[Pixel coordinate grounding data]
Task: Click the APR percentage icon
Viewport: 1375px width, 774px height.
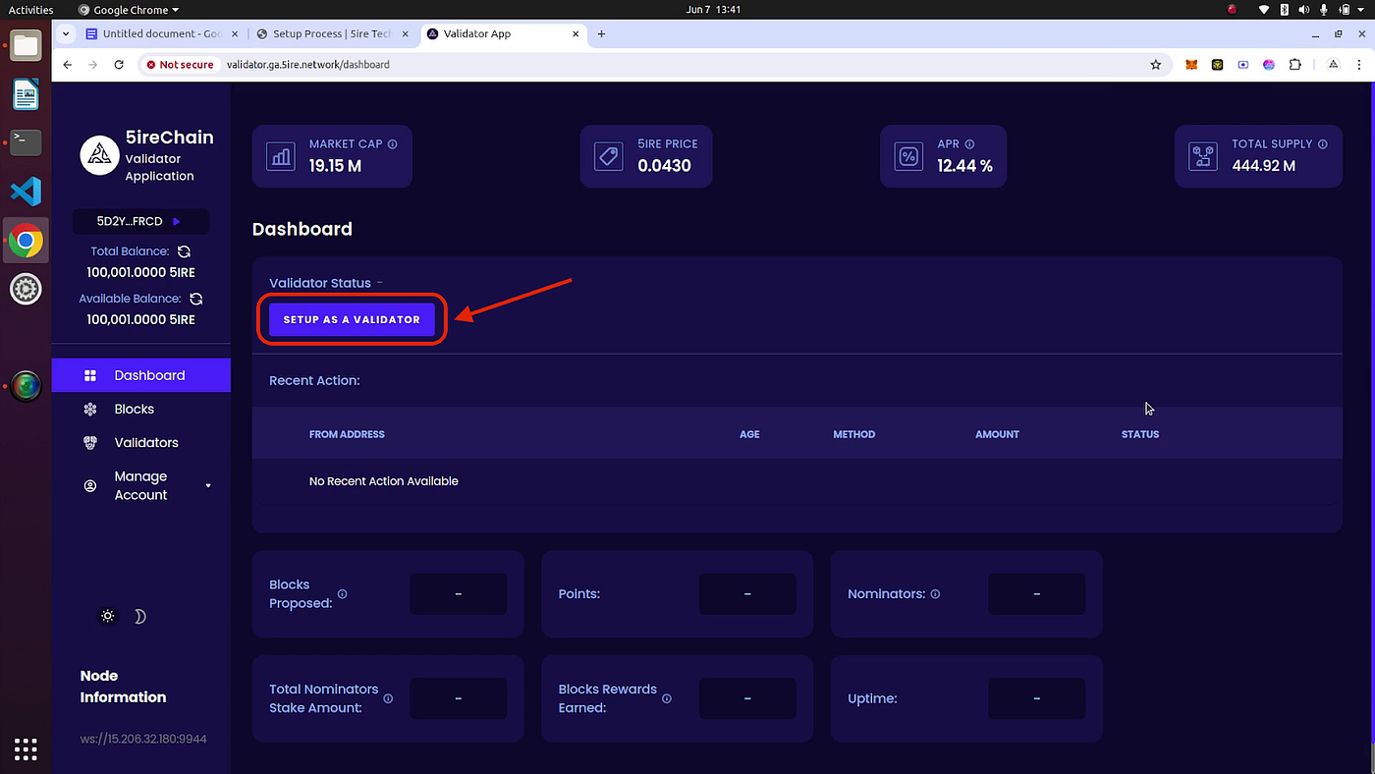Action: (908, 155)
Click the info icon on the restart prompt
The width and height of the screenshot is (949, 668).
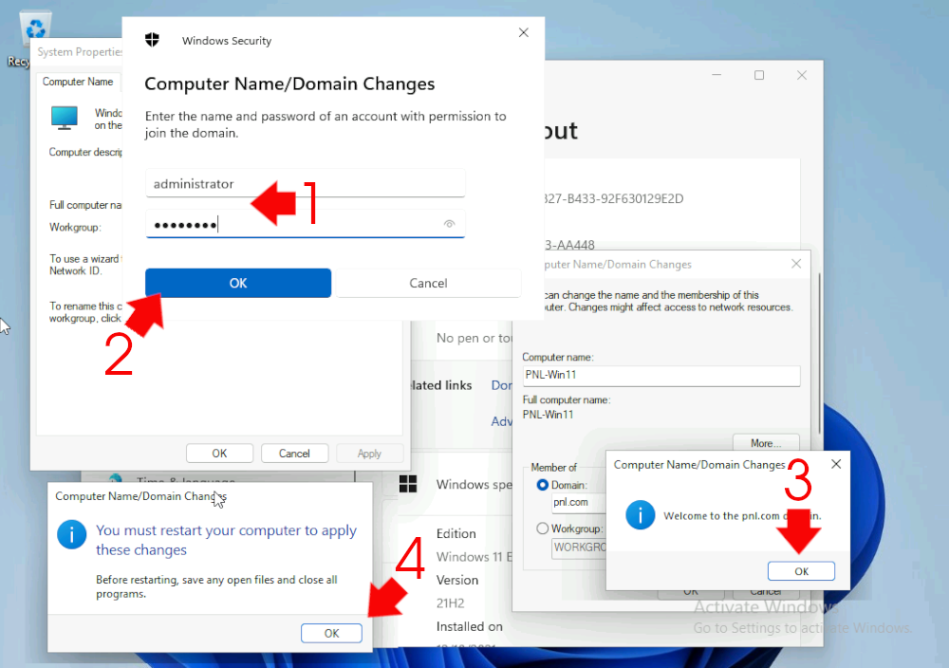(x=71, y=534)
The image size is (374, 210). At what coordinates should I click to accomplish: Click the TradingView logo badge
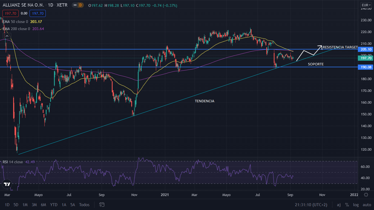pyautogui.click(x=7, y=184)
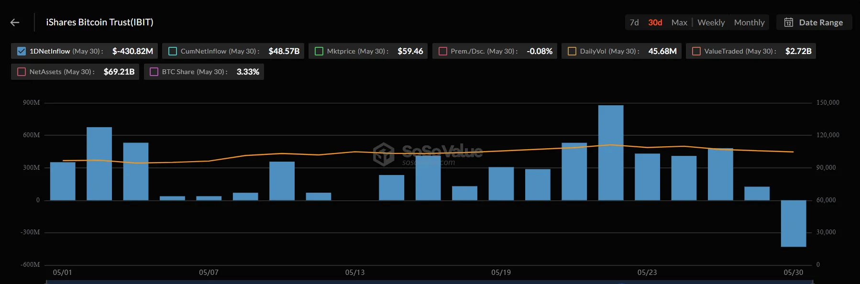Screen dimensions: 860x284
Task: Switch to Monthly view
Action: (x=749, y=22)
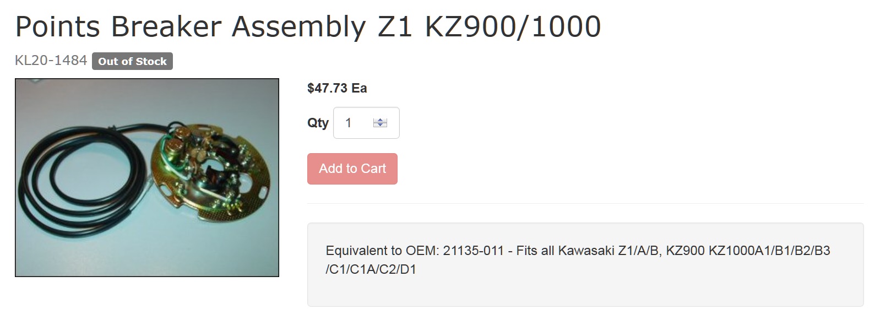Click OEM number 21135-011 in description
Viewport: 875px width, 309px height.
click(473, 251)
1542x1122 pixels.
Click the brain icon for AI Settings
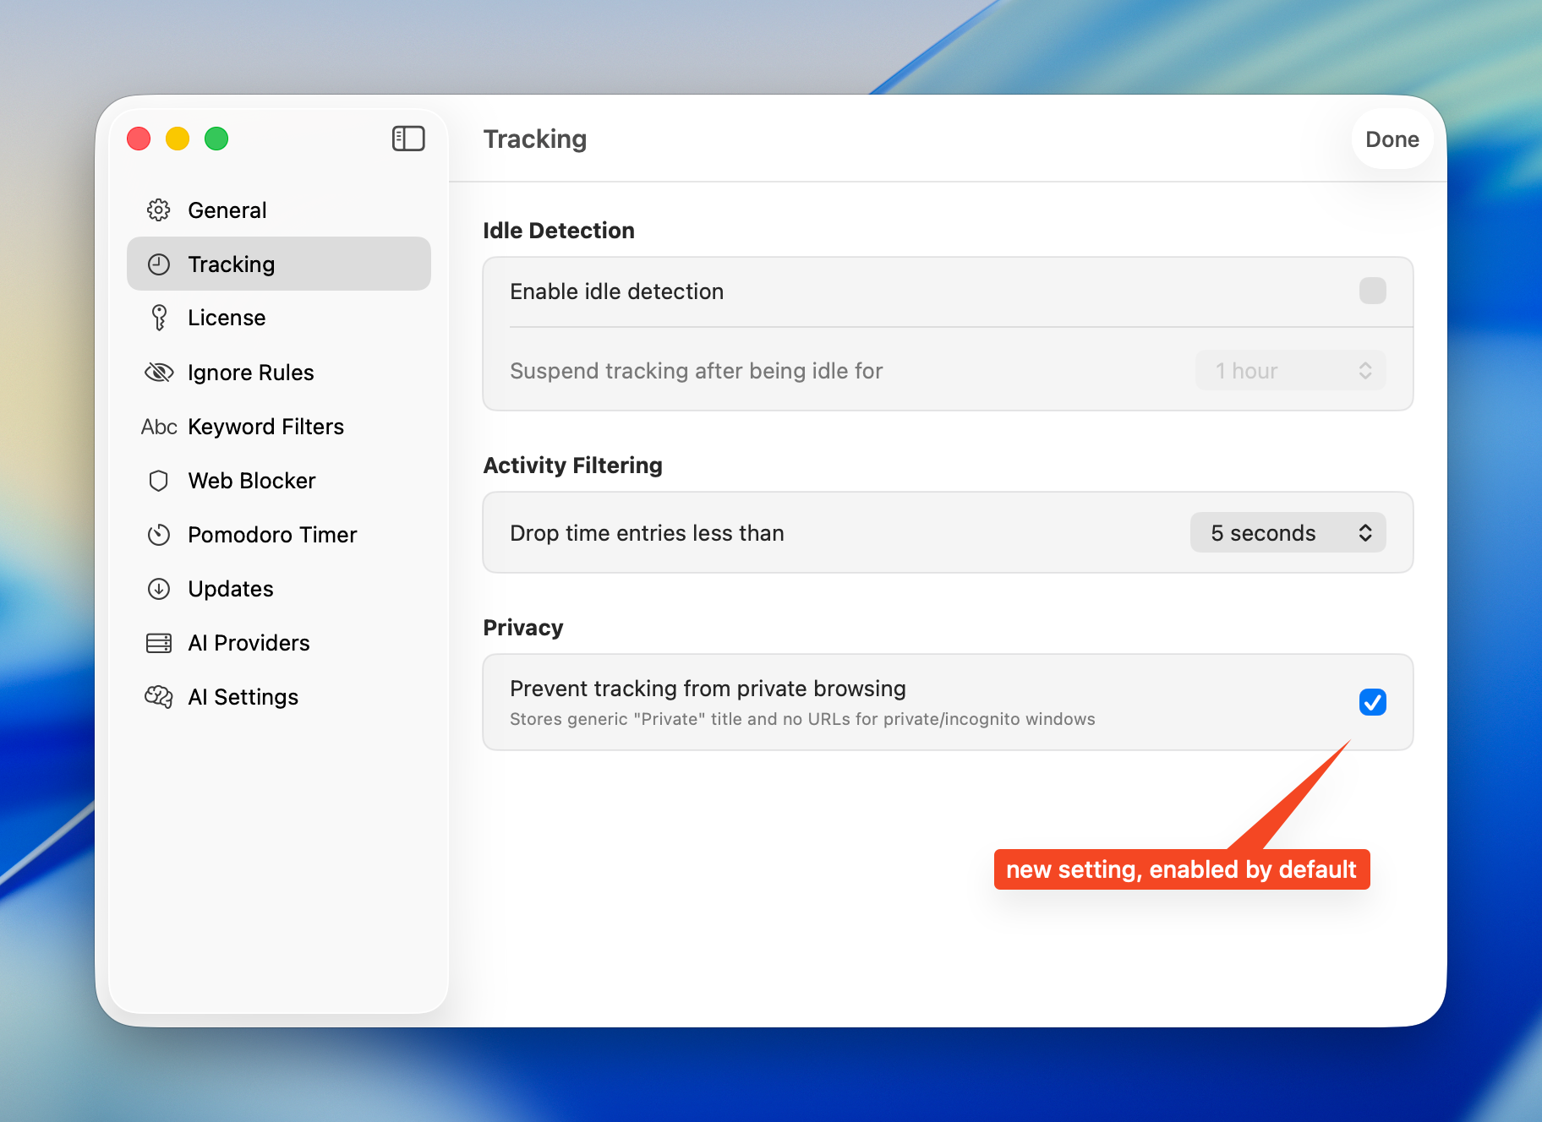click(x=159, y=697)
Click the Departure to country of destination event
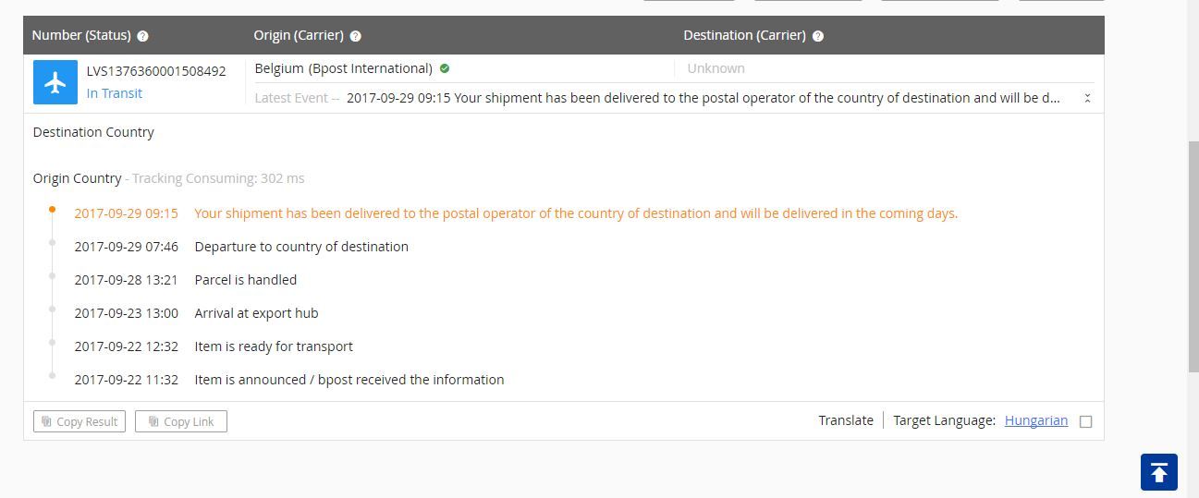The image size is (1199, 498). 301,247
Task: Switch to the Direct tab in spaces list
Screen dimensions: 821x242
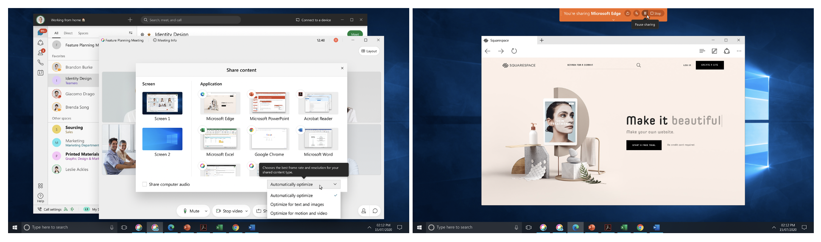Action: point(68,33)
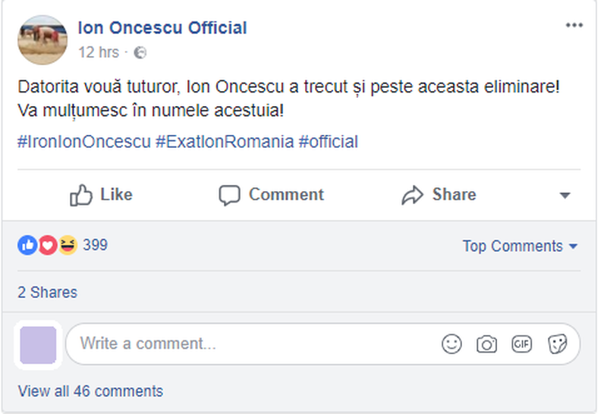Click the #IronIonOncescu hashtag

[83, 142]
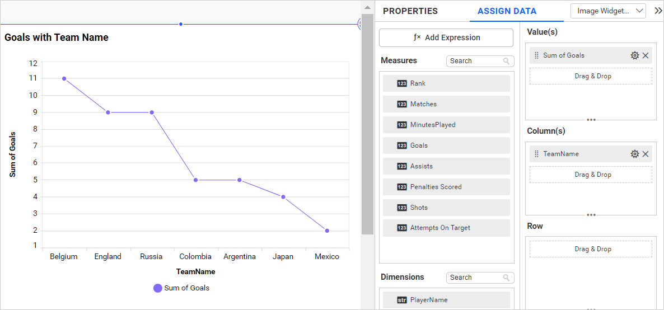Toggle Sum of Goals legend marker

click(158, 288)
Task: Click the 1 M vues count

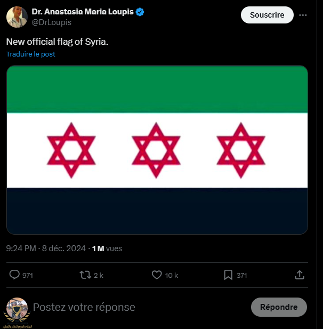Action: 107,248
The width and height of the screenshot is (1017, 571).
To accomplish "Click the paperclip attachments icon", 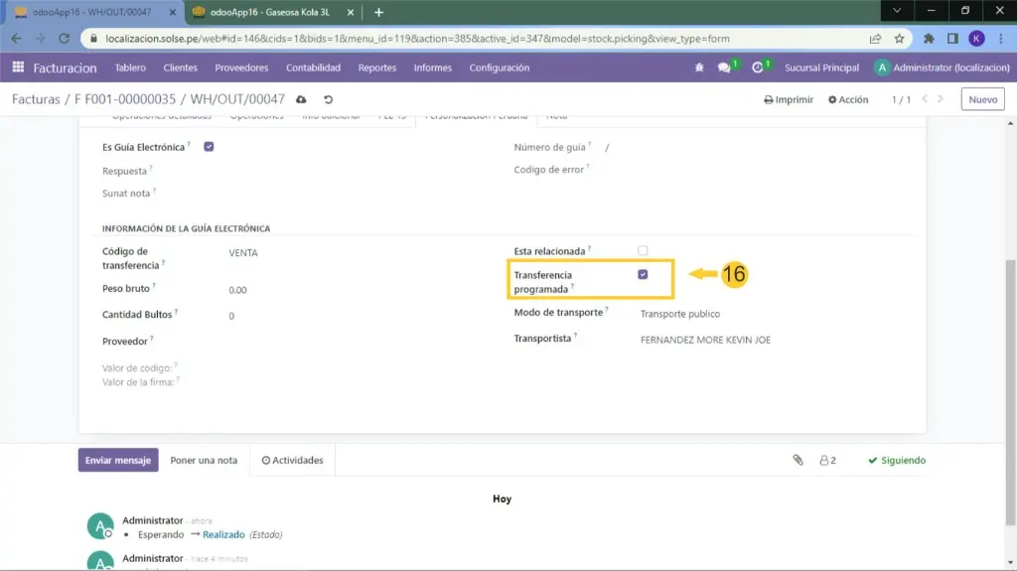I will (797, 461).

→ REQUIRED WORK
Treat the line with "Viewport: 1375px width, 774px height." as the start and the line with "1542x1122 pixels." as the end, and return exactly that span of the data above, both ends included, without pictures.

→ TASK OUTPUT
Viewport: 1375px width, 774px height.
Action: (908, 155)
Click the info icon on the restart prompt
The width and height of the screenshot is (949, 668).
(x=71, y=534)
The image size is (374, 210). At what coordinates should I click to accomplish: Click the TradingView logo badge
pyautogui.click(x=7, y=184)
Screen dimensions: 860x284
Task: Switch to Monthly view
Action: (x=749, y=22)
Click OEM number 21135-011 in description
Viewport: 875px width, 309px height.
click(473, 251)
1542x1122 pixels.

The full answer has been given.